• [Data for this task]:
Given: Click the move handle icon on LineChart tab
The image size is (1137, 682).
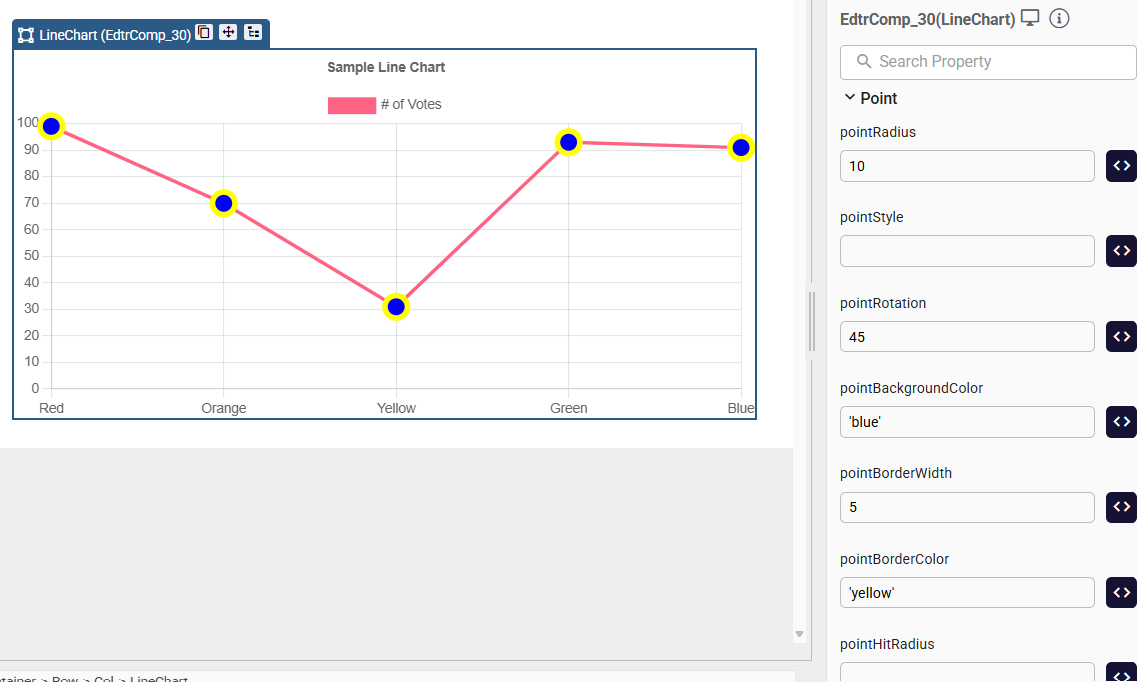Looking at the screenshot, I should click(x=228, y=33).
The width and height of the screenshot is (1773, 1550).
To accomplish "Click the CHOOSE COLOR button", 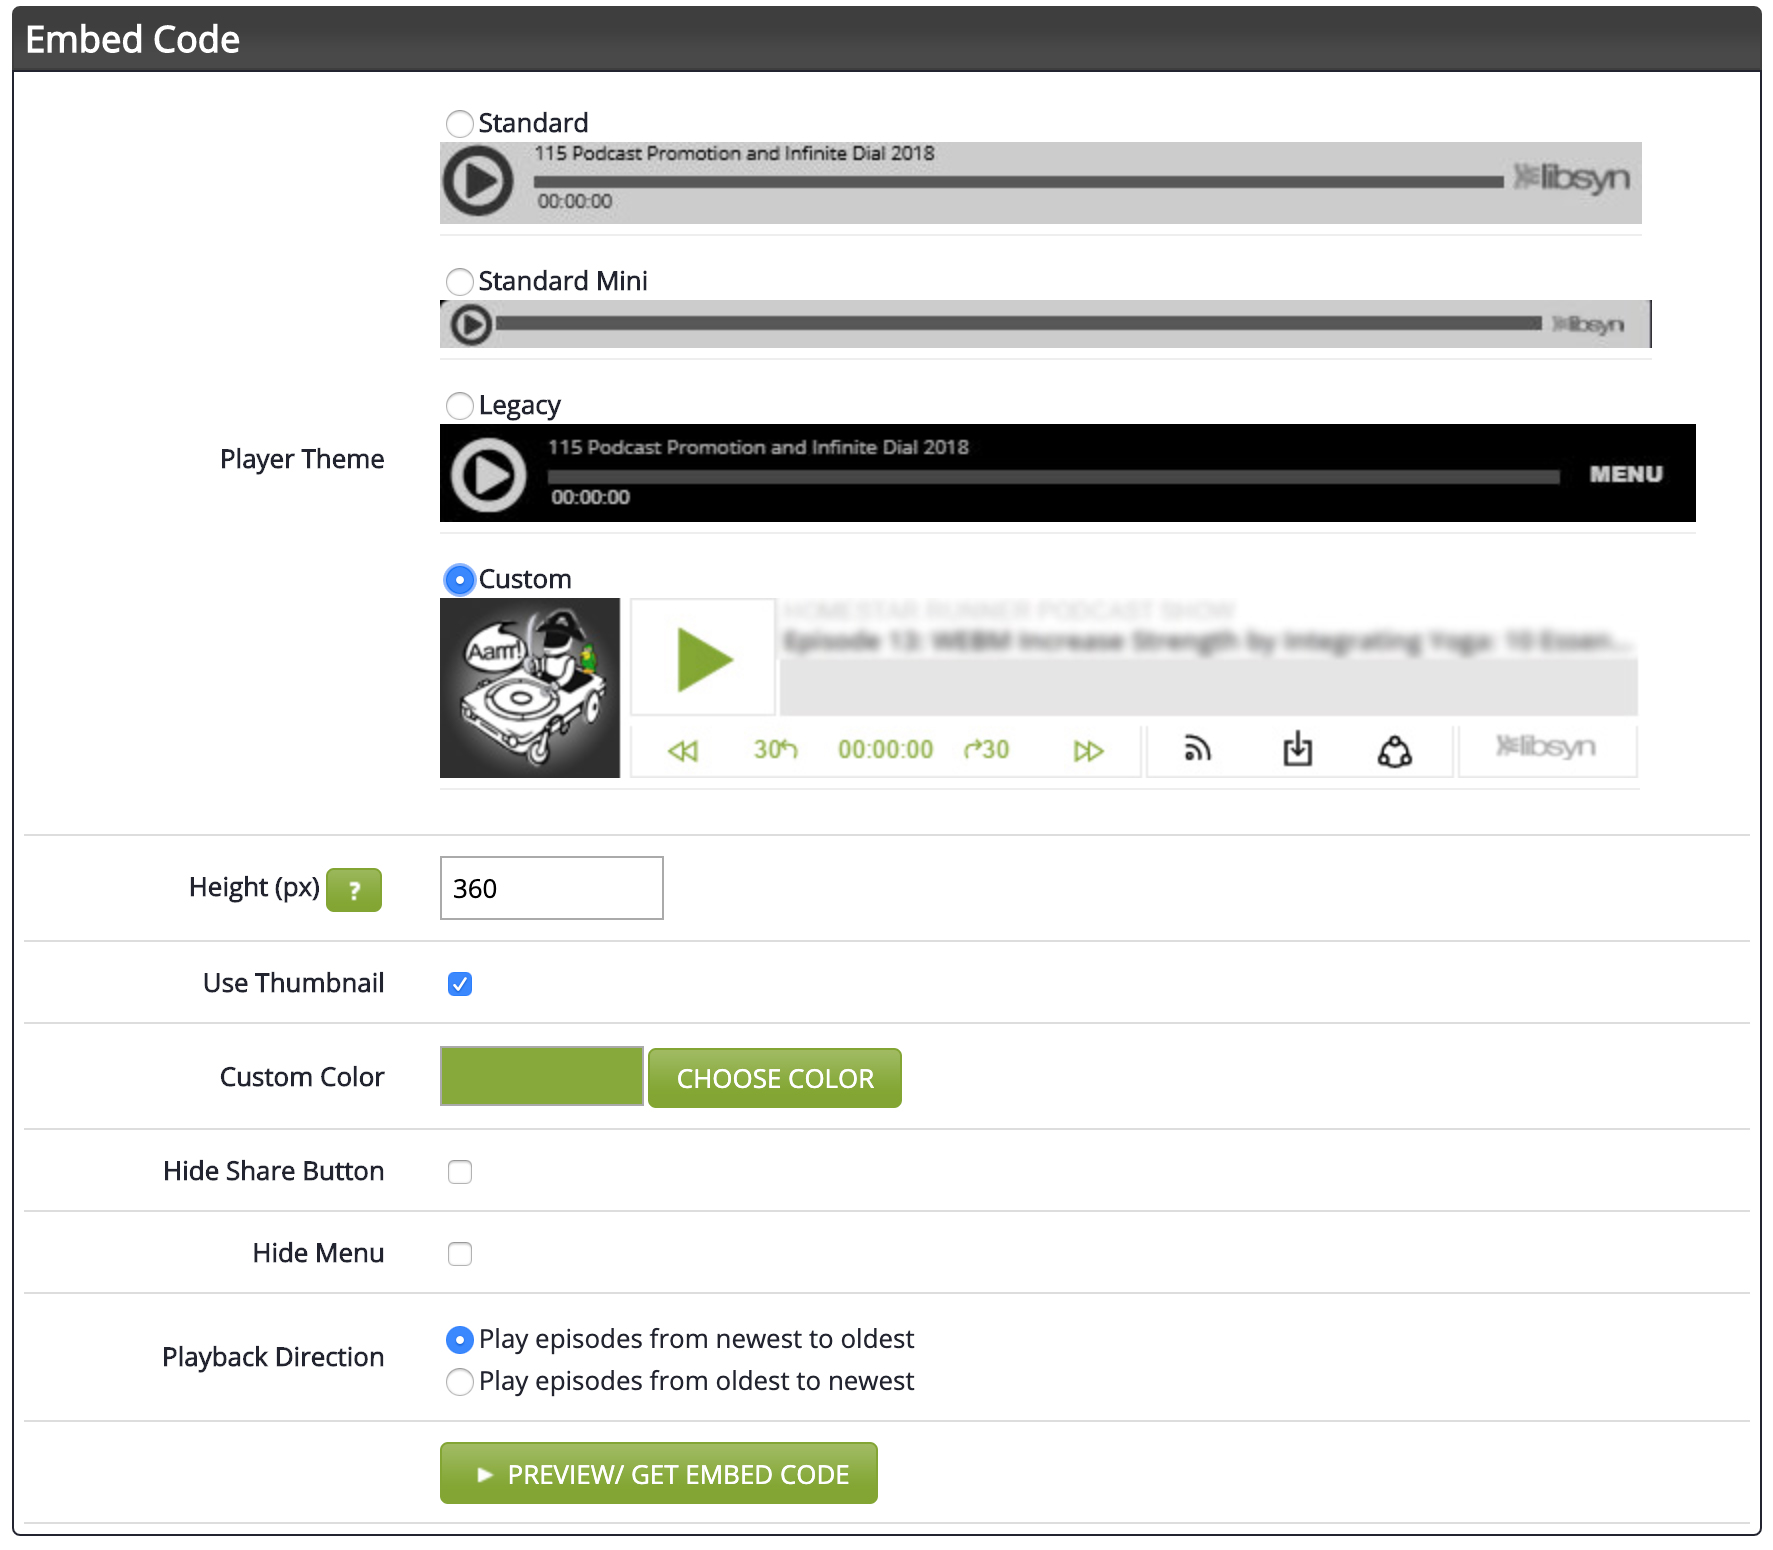I will coord(775,1078).
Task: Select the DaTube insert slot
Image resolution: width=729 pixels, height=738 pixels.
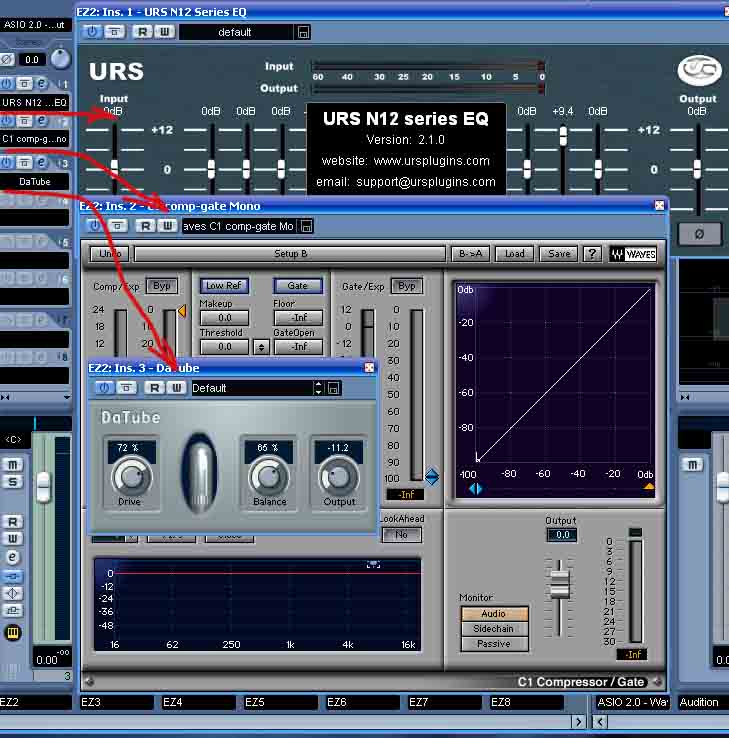Action: (35, 182)
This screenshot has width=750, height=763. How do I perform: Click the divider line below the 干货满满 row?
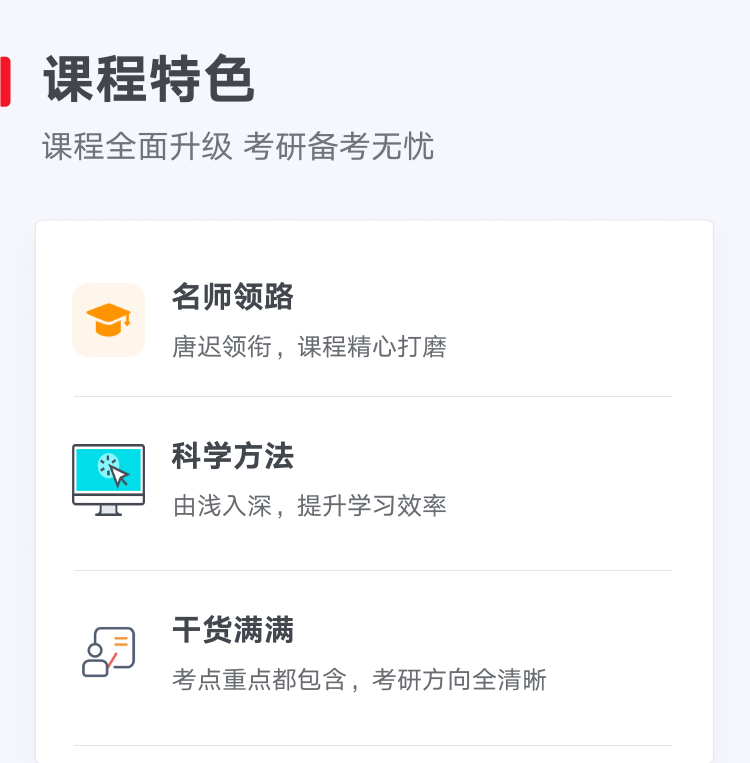click(372, 745)
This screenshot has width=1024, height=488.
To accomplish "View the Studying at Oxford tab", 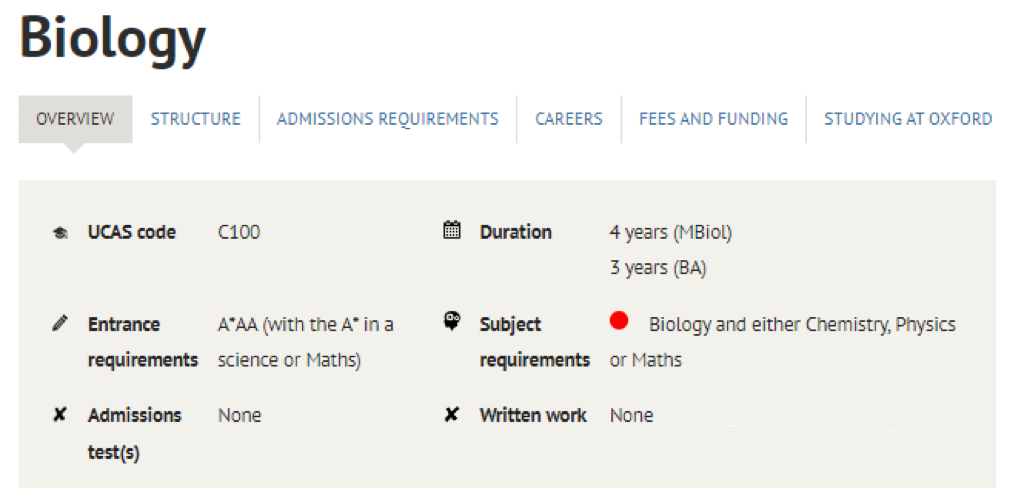I will pyautogui.click(x=908, y=119).
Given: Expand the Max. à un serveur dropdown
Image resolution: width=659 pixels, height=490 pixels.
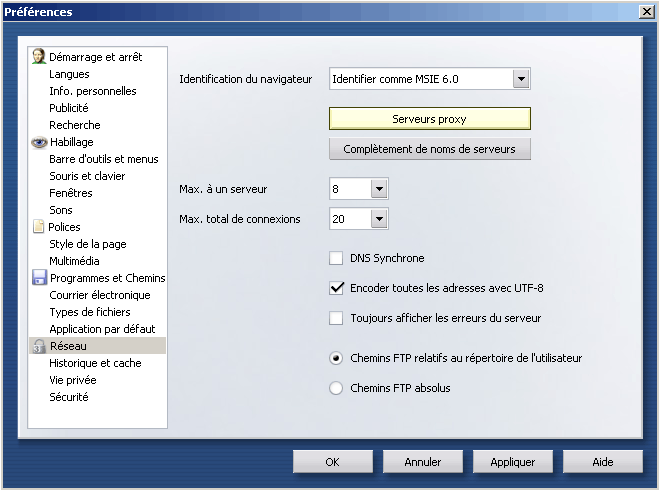Looking at the screenshot, I should pyautogui.click(x=378, y=189).
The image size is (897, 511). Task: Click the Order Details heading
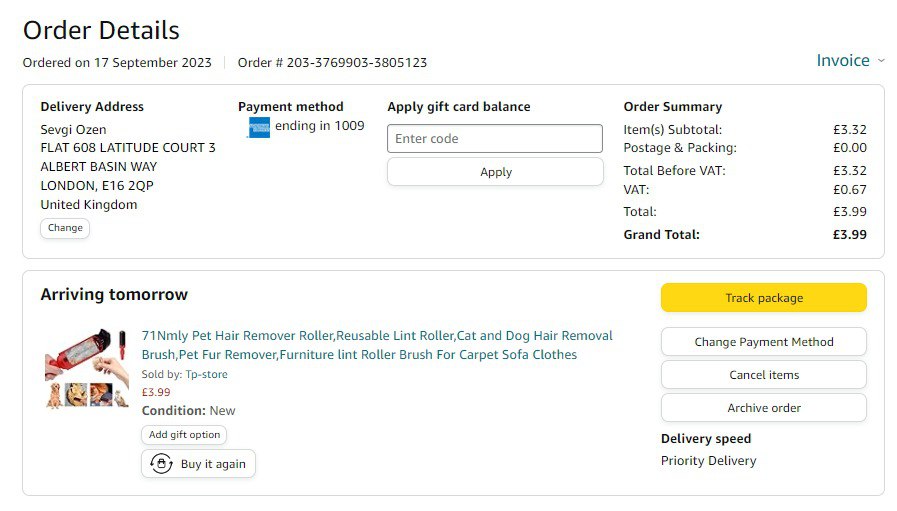[x=101, y=30]
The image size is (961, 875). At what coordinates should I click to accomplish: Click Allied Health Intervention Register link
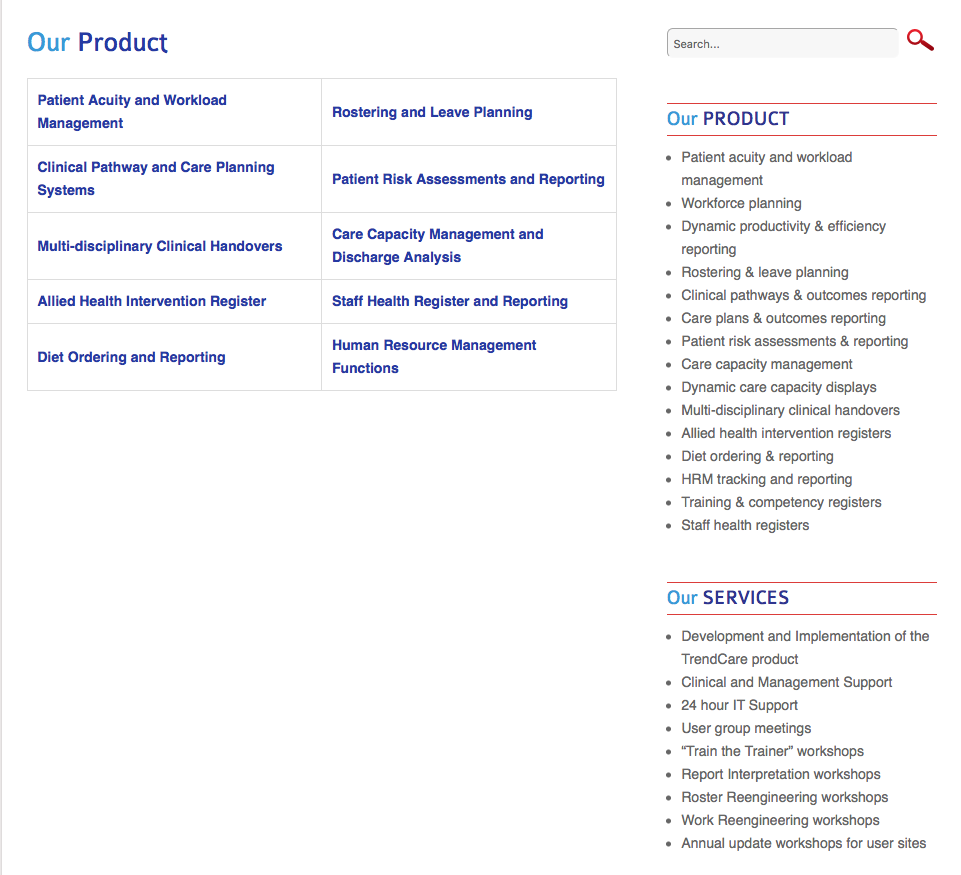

• [What the task asks]:
Among the records above, find the lines where the word "Given" appears and copy them.

• [Reply to the exercise]:
Given: Click the move handle icon on LineChart tab
Given: Expand the Max. à un serveur dropdown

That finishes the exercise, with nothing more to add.